▶ Gösterilen metin

:::::

KUDRET
Kuvvet, güç, takat. Canlının irade ile bir şeyi yapmaya ve yapmamaya muktedir olduğunu gösteren bir özellik. Allah’ın subûtî sıfatlarından biri. Allah’ın her şeyde etki ve tasarrufa kadir olması. Kudret bu manaya göre gücü yetmek demektir. Yaratıklarla ilgili olduğu zaman tesir eden ezeli bir sıfattır. Bunun anlamı şudur: Şüphesiz Allah Teâlâ ezeli ve ebedî olan hayatı ile yaşamaktadır ve kudret sıfatı ile her istediğini yapmaya muktedirdir. Kudret Allah’ın ezeli bir sıfatıdır ki mümkinâta taalluk ettiği zaman onlarda etki eder (Teftazânî, Şerhu’l-Akaid, İstanbul 1304, s.89). Allah’ın kudretinin en büyük kanıtı kâinattır.

:::::

▶ Talimat A
Kudret maddesine göre şu soruları yanıtlayın:
(i) Kudret, Allah'ın hangi sıfatlarından biri olarak tanıtılıyor?
(ii) Metinde Teftazânî'nin hangi eserine, hangi yer ve yılla atıf yapılıyor?
(iii) Allah'ın kudretinin en büyük kanıtı olarak ne gösteriliyor?
▶ Talimat B
Kudret maddesindeki "Allah’ın kudretinin en büyük kanıtı kâinattır." cümlesini İngilizceye çevirin.
▶ Talimat C
Kudret kavramını açıklayan metni kaldığı yerden sürdürün.
Ardından gelen listenin metinle hiçbir ilgisi yoktur.

▶ Ham veri
:::::

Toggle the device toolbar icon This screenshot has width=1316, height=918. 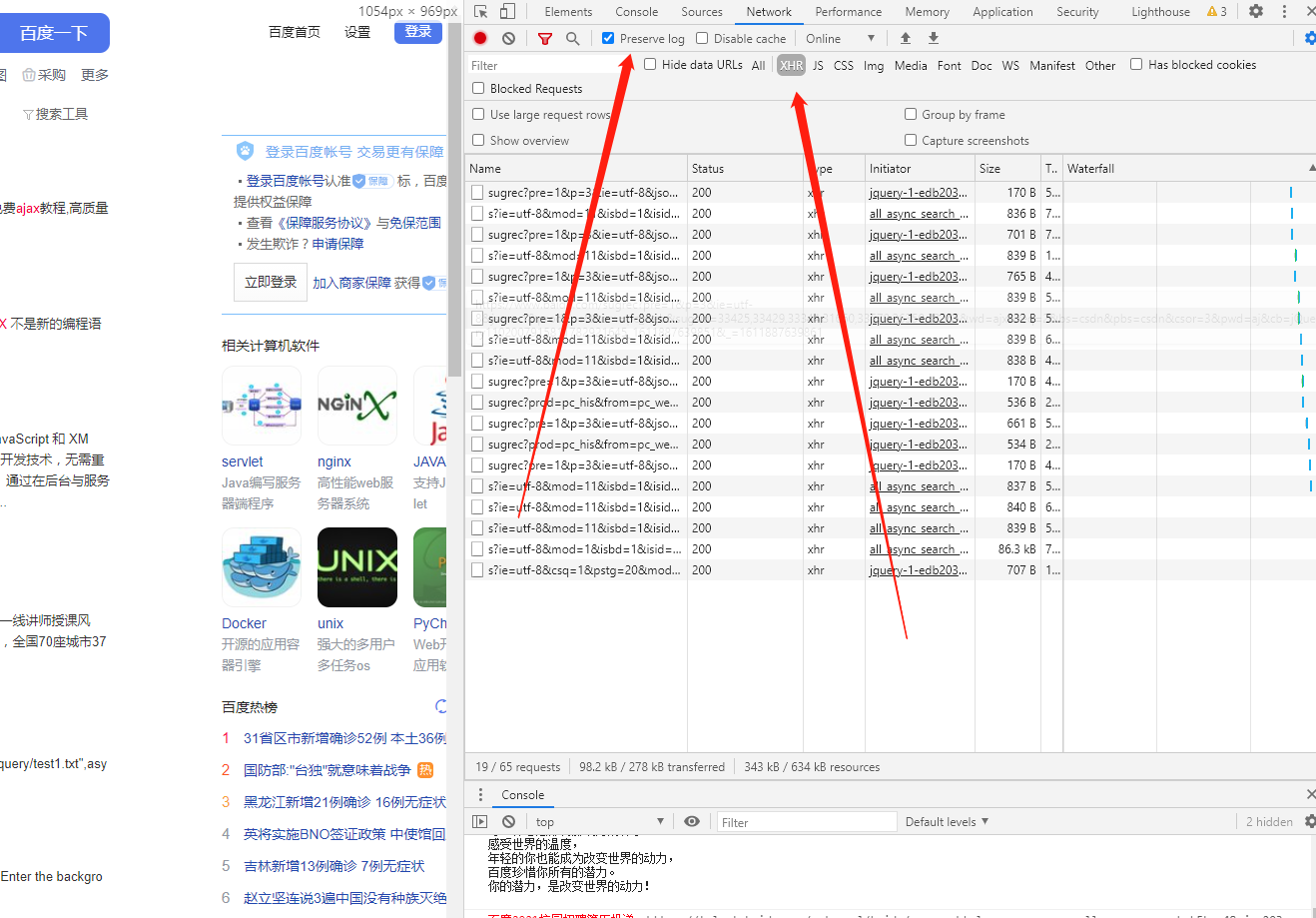[x=509, y=11]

:::::

▶ Alıştırma çıktısı A
(i) Subûtî sıfatlarından biri olarak.
(ii) Şerhu'l-Akaid'e, İstanbul 1304.
(iii) Kâinat.

▶ Alıştırma çıktısı B
The greatest proof of Allah's power is the universe.

▶ Alıştırma çıktısı C
Evren ve evrenin kapsadığı bütün canlı ve cansız varlıklar ilâhî kudretin eseridir. Allah, sonsuz kudretiyle bütün varlıkları yoktan var etmiştir. İlahî kudret evrenin her tarafını kuşatmıştır. İlahi kudreti hiçbir şey aciz bırakamaz, hiç bir şey onu engelleyemez. Kur’an-ı Kerim ilahi kudreti şöyle anlatır: “(Bütün) mülk(-ü tasarruf, ilâhi kudretinin) elinde bulunan (Allah)ın şânı ne yücedir. O, her şeye hakkıyle kadirdir” (el-Mülk, 67/1).”Bunun sebebi şudur: Çünkü Allah Hakkın ta kendisidir. Ölüleri ancak O diriltiyor. O, şüphesiz her şeye hakkıyle kadirdir” (el-Hacc, 22/6).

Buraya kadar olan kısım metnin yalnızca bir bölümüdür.